Correspondance de Voltaire/1755/Lettre 2988

Correspondance de Voltaire/1755
Correspondance : année 1755GarnierŒuvres complètes de Voltaire, tome 38 (p. 438-439).

2988. — À M. LE COMTE D’ARGENSON.
ministre de la guerre.
Aux Délices, 20 août.

Il m’est impossible, monseigneur, de vous envoyer votre contre-seing. Celui qui en a si étrangement[1] abusé est à Marseille. C’est un intrigant fort dangereux. Ce Grasset m’a montré des contre-seings chancelier[2] et Berryer avec les vôtres. Il écrit souvent à M. Berryer, qui est fort poli, car il signe un grand : Votre très-humble à ce valet de libraire. On dit qu’il fait imprimer des horreurs à Marseille. J’oubliais de vous dire qu’il est réfugié, et qu’il est de moitié avec un capucin défroqué, auteur du Testament politique du cardinal Albéroni. Ce capucin, appelé ici Maubert, est à Genève, avec des Anglais, et il outrage impunément, dans ses livres, le roi, le ministère, et la nation. Voilà de bons citoyens dans ce siècle philosophe et calculateur.

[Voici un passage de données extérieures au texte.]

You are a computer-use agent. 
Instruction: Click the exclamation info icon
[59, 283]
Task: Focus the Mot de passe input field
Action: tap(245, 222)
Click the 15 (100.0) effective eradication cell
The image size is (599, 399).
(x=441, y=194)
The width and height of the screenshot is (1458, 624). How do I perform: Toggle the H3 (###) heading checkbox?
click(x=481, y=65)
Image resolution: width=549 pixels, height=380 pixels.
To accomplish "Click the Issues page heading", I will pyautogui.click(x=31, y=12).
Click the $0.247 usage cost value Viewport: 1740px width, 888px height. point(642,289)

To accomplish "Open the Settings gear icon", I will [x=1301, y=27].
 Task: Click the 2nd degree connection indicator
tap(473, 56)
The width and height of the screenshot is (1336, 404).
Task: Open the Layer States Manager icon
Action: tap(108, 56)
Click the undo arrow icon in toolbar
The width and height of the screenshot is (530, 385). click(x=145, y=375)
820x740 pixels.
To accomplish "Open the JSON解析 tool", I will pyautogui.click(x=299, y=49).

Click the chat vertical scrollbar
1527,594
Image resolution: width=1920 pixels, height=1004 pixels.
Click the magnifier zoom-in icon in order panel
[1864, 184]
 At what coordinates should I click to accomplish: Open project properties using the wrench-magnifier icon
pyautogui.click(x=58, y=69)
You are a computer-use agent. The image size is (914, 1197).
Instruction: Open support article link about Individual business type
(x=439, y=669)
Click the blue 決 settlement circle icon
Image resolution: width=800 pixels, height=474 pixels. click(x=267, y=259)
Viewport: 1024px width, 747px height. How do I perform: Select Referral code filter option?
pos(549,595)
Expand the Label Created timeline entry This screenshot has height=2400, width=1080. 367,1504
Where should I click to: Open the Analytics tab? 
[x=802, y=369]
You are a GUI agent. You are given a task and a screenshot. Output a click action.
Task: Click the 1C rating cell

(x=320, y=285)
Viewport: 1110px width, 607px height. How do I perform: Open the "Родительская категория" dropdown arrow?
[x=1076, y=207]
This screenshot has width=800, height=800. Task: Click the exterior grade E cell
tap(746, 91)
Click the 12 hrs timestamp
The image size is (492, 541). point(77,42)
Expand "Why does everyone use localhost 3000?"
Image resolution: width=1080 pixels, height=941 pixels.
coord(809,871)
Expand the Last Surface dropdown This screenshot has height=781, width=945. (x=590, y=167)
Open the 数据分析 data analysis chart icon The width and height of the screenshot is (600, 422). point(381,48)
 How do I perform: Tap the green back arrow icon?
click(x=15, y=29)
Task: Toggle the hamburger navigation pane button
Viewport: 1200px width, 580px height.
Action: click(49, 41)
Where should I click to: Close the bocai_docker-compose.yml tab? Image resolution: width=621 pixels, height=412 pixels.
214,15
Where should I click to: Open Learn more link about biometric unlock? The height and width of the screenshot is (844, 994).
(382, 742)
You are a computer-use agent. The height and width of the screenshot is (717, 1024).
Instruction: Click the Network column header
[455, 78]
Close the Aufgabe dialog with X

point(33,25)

Le prince de Wurtemberg avait auprès de lui un philosophe de cette espèce, qu’il me vantait fort, et qu’il mettait au-dessus de Platon ; ce sage[3] a fini par lui voler sa vaisselle d’argent.

Je ne vis plus qu’avec des Chinois. Mme Denis, du fond de la Tartarie, vous présente ses respects, et moi les miens. Je vous serai bien tendrement attaché tant que je vivrai. V.

  1. Étrangement dans l’édition des Mémoires du marquis d’Argenson, P. Jannet, 1858 ; indignement dans Beuchot.
  2. C’est-à-dire des contre-seings de Guillaume de Lamoignon, chancelier de France de 1750 à 1763, père de Malesherbes, à la famille duquel était allié Berryer.
  3. Nommé d’Han…, dans la lettre 2912.